Material provided Start Marker

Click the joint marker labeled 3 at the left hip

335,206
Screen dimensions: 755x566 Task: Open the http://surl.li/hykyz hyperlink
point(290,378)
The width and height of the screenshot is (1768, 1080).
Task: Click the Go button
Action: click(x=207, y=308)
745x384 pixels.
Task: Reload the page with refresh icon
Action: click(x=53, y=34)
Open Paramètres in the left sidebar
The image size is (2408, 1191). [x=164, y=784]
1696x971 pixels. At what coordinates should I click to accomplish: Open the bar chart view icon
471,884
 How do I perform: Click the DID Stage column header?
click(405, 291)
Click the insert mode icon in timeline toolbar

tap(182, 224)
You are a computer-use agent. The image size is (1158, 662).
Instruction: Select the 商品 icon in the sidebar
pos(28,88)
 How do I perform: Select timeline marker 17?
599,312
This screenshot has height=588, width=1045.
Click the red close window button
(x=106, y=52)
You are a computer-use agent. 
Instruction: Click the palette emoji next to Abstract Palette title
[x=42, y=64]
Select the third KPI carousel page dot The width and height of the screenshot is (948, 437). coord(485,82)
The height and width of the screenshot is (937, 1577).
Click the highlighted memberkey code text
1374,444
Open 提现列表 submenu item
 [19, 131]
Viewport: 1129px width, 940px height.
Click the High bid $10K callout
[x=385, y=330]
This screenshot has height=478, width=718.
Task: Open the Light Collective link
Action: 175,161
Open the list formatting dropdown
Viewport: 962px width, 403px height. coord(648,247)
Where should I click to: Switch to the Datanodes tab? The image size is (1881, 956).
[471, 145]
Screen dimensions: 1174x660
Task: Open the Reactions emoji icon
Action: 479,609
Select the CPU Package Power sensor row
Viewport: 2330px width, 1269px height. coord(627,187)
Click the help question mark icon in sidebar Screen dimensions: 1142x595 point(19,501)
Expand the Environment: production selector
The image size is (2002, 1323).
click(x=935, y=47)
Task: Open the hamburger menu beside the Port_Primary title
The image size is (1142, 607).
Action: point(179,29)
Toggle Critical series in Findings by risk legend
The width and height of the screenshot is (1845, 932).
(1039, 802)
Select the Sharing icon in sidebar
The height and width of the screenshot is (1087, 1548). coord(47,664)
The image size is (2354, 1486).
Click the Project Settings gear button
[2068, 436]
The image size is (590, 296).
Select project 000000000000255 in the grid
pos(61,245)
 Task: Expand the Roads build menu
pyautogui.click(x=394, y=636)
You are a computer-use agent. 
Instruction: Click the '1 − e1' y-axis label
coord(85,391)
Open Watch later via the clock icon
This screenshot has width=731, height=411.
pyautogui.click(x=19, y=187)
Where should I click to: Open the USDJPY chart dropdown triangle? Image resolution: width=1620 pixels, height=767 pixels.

Material provided End Marker

» Work item:
Your reply must repeat the entries above exactly and in full.

» Solution to this task:
Click the joint marker labeled 3 at the left hip

335,206
Screen dimensions: 755x566 Task: Open the http://surl.li/hykyz hyperlink
point(290,378)
The width and height of the screenshot is (1768, 1080).
Task: Click the Go button
Action: click(x=207, y=308)
745x384 pixels.
Task: Reload the page with refresh icon
Action: click(x=53, y=34)
Open Paramètres in the left sidebar
The image size is (2408, 1191). [x=164, y=784]
1696x971 pixels. At what coordinates should I click to accomplish: Open the bar chart view icon
471,884
 How do I perform: Click the DID Stage column header?
click(405, 291)
Click the insert mode icon in timeline toolbar

tap(182, 224)
You are a computer-use agent. The image size is (1158, 662).
Instruction: Select the 商品 icon in the sidebar
pos(28,88)
 How do I perform: Select timeline marker 17?
599,312
This screenshot has height=588, width=1045.
Click the red close window button
(x=106, y=52)
You are a computer-use agent. 
Instruction: Click the palette emoji next to Abstract Palette title
[x=42, y=64]
Select the third KPI carousel page dot The width and height of the screenshot is (948, 437). coord(485,82)
The height and width of the screenshot is (937, 1577).
Click the highlighted memberkey code text
1374,444
Open 提现列表 submenu item
 [19, 131]
Viewport: 1129px width, 940px height.
Click the High bid $10K callout
[x=385, y=330]
This screenshot has height=478, width=718.
Task: Open the Light Collective link
Action: 175,161
Open the list formatting dropdown
Viewport: 962px width, 403px height. coord(648,247)
Where should I click to: Switch to the Datanodes tab? The image size is (1881, 956).
[471, 145]
Screen dimensions: 1174x660
Task: Open the Reactions emoji icon
Action: 479,609
Select the CPU Package Power sensor row
Viewport: 2330px width, 1269px height. coord(627,187)
Click the help question mark icon in sidebar Screen dimensions: 1142x595 point(19,501)
Expand the Environment: production selector
The image size is (2002, 1323).
click(x=935, y=47)
Task: Open the hamburger menu beside the Port_Primary title
The image size is (1142, 607).
Action: point(179,29)
Toggle Critical series in Findings by risk legend
The width and height of the screenshot is (1845, 932).
(1039, 802)
Select the Sharing icon in sidebar
The height and width of the screenshot is (1087, 1548). coord(47,664)
The image size is (2354, 1486).
Click the Project Settings gear button
[2068, 436]
The image size is (590, 296).
Select project 000000000000255 in the grid
pos(61,245)
 Task: Expand the Roads build menu
pyautogui.click(x=394, y=636)
You are a computer-use agent. 
Instruction: Click the '1 − e1' y-axis label
coord(85,391)
Open Watch later via the clock icon
This screenshot has width=731, height=411.
pyautogui.click(x=19, y=187)
Where should I click to: Open the USDJPY chart dropdown triangle? Image resolution: width=1620 pixels, height=767 pixels.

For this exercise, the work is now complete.